[Stored items]
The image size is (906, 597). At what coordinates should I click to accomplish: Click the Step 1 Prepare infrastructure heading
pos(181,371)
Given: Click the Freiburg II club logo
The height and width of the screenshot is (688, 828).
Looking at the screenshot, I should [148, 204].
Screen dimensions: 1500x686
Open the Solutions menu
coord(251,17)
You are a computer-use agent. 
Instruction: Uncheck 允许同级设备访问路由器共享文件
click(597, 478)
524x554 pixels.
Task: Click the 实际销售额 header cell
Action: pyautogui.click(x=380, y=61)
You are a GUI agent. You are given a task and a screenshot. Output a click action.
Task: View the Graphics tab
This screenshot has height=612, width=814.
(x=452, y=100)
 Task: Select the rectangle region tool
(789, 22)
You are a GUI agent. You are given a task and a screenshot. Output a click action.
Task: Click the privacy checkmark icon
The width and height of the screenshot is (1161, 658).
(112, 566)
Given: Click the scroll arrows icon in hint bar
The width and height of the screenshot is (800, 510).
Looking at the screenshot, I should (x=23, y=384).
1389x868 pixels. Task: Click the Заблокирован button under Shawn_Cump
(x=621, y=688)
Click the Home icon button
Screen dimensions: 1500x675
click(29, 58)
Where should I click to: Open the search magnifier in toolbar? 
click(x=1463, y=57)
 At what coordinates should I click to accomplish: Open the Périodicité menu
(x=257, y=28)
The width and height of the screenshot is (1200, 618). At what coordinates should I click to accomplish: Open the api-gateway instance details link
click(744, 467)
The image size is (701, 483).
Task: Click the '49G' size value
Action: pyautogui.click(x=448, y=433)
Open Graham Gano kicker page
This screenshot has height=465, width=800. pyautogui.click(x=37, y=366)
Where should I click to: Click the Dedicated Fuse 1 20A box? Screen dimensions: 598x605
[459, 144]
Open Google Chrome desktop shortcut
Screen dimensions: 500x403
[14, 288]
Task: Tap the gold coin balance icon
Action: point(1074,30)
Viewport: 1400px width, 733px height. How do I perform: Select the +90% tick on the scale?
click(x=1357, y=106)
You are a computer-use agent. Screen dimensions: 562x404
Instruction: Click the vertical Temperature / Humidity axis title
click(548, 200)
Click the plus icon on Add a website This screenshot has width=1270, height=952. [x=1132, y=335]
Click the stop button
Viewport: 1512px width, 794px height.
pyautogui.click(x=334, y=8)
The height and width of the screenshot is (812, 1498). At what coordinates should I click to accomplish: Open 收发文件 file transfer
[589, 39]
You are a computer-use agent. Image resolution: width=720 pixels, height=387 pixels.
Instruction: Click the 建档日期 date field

§ **Try it**
Retype the data exactly as given.

§ **Response to the exercise**
The image size is (906, 597). At what coordinates should I click to accomplish: Click the Step 1 Prepare infrastructure heading
pos(181,371)
Given: Click the Freiburg II club logo
The height and width of the screenshot is (688, 828).
Looking at the screenshot, I should [148, 204].
Screen dimensions: 1500x686
Open the Solutions menu
coord(251,17)
You are a computer-use agent. 
Instruction: Uncheck 允许同级设备访问路由器共享文件
click(597, 478)
524x554 pixels.
Task: Click the 实际销售额 header cell
Action: pyautogui.click(x=380, y=61)
You are a GUI agent. You are given a task and a screenshot. Output a click action.
Task: View the Graphics tab
This screenshot has height=612, width=814.
(x=452, y=100)
 Task: Select the rectangle region tool
(789, 22)
You are a GUI agent. You are given a task and a screenshot. Output a click action.
Task: Click the privacy checkmark icon
The width and height of the screenshot is (1161, 658).
(112, 566)
Given: Click the scroll arrows icon in hint bar
The width and height of the screenshot is (800, 510).
Looking at the screenshot, I should (x=23, y=384).
1389x868 pixels. Task: Click the Заблокирован button under Shawn_Cump
(x=621, y=688)
Click the Home icon button
Screen dimensions: 1500x675
click(29, 58)
Where should I click to: Open the search magnifier in toolbar? 
click(x=1463, y=57)
 At what coordinates should I click to accomplish: Open the Périodicité menu
(x=257, y=28)
The width and height of the screenshot is (1200, 618). At what coordinates should I click to accomplish: Open the api-gateway instance details link
click(744, 467)
The image size is (701, 483).
Task: Click the '49G' size value
Action: pyautogui.click(x=448, y=433)
Open Graham Gano kicker page
This screenshot has height=465, width=800. pyautogui.click(x=37, y=366)
Where should I click to: Click the Dedicated Fuse 1 20A box? Screen dimensions: 598x605
[459, 144]
Open Google Chrome desktop shortcut
Screen dimensions: 500x403
[14, 288]
Task: Tap the gold coin balance icon
Action: point(1074,30)
Viewport: 1400px width, 733px height. How do I perform: Select the +90% tick on the scale?
click(x=1357, y=106)
You are a computer-use agent. Screen dimensions: 562x404
Instruction: Click the vertical Temperature / Humidity axis title
click(548, 200)
Click the plus icon on Add a website This screenshot has width=1270, height=952. [x=1132, y=335]
Click the stop button
Viewport: 1512px width, 794px height.
pyautogui.click(x=334, y=8)
The height and width of the screenshot is (812, 1498). At what coordinates should I click to accomplish: Open 收发文件 file transfer
[589, 39]
You are a computer-use agent. Image resolution: width=720 pixels, height=387 pixels.
Instruction: Click the 建档日期 date field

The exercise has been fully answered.